* _STATED PROBLEM_
Repeat the material word for word, from the line containing "Given: Share the 29m post version" through the line containing "click(802, 105)", including both of those lines.

* _RECORDS PROVIDED_
◆ ◆ ◆ ◆

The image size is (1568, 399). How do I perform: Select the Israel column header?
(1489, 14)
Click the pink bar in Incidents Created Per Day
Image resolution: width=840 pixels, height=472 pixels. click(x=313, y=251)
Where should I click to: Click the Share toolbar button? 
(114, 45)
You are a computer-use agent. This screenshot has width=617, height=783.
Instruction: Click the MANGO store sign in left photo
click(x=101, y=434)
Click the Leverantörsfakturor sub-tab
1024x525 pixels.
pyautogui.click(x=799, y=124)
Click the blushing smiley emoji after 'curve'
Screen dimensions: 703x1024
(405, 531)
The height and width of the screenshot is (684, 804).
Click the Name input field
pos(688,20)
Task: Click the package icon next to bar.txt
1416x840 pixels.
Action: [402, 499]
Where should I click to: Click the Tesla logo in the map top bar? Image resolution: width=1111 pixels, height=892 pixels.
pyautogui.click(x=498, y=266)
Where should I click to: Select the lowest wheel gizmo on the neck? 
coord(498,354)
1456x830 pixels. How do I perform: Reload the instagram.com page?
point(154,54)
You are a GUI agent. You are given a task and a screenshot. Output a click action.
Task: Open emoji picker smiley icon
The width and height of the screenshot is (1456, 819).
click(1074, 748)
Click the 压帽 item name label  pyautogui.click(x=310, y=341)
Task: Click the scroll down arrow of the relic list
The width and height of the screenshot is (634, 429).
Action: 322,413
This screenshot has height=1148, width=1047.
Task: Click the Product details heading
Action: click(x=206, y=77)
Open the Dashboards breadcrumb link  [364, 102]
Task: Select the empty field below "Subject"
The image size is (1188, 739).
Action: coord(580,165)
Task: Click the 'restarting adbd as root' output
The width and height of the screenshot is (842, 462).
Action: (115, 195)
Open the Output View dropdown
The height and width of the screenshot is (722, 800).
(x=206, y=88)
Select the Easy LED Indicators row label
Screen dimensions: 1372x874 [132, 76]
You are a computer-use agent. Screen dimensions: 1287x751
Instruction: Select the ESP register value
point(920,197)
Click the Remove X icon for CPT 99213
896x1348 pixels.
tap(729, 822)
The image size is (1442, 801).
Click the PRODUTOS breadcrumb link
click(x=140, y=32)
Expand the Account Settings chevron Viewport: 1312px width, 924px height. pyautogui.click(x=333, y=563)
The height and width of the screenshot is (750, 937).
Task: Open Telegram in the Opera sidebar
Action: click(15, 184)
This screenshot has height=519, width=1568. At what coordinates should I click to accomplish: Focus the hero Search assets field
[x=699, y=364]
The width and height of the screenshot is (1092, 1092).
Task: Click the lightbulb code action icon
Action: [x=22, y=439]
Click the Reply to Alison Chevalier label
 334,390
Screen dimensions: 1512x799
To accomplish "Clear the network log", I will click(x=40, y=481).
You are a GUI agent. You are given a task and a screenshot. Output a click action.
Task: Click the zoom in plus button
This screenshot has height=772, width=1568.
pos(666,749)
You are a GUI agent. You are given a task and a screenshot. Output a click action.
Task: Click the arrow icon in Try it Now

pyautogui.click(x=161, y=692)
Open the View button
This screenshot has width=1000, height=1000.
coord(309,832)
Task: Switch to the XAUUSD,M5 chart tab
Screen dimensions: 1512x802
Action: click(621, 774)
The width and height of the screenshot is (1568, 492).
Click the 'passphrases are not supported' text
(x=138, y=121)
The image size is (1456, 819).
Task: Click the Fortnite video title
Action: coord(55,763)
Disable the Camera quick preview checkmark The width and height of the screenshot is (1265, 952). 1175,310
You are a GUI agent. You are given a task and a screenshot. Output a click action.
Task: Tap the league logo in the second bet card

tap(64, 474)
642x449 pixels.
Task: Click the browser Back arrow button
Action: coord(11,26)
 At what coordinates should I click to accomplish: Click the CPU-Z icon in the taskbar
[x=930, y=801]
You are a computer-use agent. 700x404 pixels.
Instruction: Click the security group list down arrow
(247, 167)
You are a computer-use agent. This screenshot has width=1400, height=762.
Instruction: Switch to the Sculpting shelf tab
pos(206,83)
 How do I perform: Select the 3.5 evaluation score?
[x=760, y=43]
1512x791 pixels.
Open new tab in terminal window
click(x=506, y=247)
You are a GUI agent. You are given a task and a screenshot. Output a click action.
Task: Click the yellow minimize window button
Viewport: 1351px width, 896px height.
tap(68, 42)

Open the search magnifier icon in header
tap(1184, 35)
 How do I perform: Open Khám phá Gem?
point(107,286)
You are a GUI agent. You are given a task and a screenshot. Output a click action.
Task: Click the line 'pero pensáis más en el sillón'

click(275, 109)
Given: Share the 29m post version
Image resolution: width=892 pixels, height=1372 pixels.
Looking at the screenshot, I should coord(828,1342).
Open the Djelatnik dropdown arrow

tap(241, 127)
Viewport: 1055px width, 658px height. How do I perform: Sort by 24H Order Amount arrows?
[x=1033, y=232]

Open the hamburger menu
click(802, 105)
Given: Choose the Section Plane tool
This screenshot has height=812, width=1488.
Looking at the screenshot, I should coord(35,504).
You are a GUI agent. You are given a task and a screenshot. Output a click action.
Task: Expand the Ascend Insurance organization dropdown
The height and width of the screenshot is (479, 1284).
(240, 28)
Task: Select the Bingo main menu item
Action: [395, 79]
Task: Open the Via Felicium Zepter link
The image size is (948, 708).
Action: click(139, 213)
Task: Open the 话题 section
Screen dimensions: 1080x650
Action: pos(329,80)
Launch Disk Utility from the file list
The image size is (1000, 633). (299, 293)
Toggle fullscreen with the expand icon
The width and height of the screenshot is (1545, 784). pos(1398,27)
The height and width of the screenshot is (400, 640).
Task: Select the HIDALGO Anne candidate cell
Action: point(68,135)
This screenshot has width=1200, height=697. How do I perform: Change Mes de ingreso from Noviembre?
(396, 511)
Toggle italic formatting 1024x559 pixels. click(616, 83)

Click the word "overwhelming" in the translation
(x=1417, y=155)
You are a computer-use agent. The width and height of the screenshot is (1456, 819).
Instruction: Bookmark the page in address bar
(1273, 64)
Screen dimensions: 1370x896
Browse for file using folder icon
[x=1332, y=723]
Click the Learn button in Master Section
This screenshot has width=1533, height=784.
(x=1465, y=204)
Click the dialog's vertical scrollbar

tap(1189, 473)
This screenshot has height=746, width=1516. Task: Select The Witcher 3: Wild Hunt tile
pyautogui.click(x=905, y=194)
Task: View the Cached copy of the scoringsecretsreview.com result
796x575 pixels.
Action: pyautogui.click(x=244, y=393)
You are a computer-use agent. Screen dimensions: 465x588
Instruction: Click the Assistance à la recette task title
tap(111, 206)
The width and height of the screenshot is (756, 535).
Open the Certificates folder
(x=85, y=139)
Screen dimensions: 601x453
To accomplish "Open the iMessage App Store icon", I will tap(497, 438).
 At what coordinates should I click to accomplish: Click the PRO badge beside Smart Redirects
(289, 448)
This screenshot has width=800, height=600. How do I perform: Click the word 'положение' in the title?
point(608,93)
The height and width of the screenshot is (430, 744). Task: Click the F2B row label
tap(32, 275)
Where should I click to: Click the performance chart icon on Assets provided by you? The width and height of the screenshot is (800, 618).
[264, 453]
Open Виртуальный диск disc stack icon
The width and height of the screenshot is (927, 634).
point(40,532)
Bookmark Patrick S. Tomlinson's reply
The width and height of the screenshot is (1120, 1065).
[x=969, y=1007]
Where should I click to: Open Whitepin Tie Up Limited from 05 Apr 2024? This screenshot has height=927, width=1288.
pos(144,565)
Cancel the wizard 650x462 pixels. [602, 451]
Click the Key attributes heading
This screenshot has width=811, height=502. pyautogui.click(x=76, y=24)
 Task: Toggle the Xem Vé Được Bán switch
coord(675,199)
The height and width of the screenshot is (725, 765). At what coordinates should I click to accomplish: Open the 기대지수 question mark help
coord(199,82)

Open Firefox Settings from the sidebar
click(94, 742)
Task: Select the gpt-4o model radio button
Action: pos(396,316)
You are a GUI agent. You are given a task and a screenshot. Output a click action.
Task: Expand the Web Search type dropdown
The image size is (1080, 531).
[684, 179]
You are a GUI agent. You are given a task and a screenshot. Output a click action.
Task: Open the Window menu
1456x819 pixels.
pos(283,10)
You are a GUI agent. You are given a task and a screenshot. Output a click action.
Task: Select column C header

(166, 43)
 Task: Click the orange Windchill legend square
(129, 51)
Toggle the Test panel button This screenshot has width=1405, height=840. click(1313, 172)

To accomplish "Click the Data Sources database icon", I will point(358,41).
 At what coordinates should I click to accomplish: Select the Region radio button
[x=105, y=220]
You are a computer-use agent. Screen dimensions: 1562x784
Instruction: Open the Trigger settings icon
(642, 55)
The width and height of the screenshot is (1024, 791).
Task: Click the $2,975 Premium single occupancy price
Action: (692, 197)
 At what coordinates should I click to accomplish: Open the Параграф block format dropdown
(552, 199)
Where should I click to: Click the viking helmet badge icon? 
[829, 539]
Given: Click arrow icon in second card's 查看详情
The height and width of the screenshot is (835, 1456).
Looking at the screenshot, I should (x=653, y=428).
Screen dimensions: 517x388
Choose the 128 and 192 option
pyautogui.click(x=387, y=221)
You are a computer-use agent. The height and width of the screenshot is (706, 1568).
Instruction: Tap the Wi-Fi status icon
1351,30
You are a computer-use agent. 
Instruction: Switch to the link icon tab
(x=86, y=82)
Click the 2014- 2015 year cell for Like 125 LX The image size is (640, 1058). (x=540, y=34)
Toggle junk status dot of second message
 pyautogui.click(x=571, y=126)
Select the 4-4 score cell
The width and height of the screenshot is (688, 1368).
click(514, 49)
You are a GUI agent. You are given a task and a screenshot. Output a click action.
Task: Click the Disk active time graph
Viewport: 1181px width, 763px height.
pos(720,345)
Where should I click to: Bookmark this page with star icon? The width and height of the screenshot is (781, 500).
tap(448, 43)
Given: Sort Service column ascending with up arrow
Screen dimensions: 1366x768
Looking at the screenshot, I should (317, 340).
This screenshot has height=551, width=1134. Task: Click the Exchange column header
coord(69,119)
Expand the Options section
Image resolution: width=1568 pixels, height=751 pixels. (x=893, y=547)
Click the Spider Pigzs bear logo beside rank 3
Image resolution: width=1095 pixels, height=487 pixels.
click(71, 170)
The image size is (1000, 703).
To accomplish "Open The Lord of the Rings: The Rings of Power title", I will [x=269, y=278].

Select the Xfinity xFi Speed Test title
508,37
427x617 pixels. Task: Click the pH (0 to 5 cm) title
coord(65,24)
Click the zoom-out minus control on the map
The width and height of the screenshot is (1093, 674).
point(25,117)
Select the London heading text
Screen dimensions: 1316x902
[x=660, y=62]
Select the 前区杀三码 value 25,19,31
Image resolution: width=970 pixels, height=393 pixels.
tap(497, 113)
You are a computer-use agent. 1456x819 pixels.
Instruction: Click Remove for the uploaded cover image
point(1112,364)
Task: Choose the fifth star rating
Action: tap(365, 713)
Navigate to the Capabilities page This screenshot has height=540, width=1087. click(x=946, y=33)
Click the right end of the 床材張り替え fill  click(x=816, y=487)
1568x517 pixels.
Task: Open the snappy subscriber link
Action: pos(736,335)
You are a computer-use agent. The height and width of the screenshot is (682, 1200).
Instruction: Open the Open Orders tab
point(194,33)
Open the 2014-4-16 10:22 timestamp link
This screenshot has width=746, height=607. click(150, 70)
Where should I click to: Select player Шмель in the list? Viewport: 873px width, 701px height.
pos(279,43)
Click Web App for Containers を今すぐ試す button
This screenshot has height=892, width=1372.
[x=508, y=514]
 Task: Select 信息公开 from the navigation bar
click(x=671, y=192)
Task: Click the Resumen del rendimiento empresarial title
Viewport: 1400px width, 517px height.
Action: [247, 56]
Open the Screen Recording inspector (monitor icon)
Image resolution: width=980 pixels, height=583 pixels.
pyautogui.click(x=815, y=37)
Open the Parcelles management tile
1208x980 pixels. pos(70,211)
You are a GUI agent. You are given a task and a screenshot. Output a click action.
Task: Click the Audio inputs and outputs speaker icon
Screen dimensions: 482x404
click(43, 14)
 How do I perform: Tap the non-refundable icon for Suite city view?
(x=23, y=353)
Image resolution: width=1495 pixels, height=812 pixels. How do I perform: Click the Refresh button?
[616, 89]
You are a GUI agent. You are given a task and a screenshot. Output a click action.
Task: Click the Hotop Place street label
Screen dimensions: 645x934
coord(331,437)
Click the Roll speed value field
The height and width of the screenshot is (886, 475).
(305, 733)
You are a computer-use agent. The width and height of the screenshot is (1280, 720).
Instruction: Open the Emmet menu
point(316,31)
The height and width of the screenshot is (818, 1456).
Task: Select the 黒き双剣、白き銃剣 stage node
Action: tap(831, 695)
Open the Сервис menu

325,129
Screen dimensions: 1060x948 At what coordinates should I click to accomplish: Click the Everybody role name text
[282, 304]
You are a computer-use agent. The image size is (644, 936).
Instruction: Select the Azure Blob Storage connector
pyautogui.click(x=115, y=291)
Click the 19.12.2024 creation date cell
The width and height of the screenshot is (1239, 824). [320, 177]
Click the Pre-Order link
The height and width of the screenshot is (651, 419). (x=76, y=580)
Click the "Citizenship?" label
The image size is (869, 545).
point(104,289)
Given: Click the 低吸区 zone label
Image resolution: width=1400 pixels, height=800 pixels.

◆ ◆ ◆ ◆

* _EXERCISE RESULT_
Given: Share the 29m post version
Image resolution: width=892 pixels, height=1372 pixels.
Looking at the screenshot, I should coord(828,1342).
Open the Djelatnik dropdown arrow

tap(241, 127)
Viewport: 1055px width, 658px height. How do I perform: Sort by 24H Order Amount arrows?
[x=1033, y=232]

Open the hamburger menu
click(802, 105)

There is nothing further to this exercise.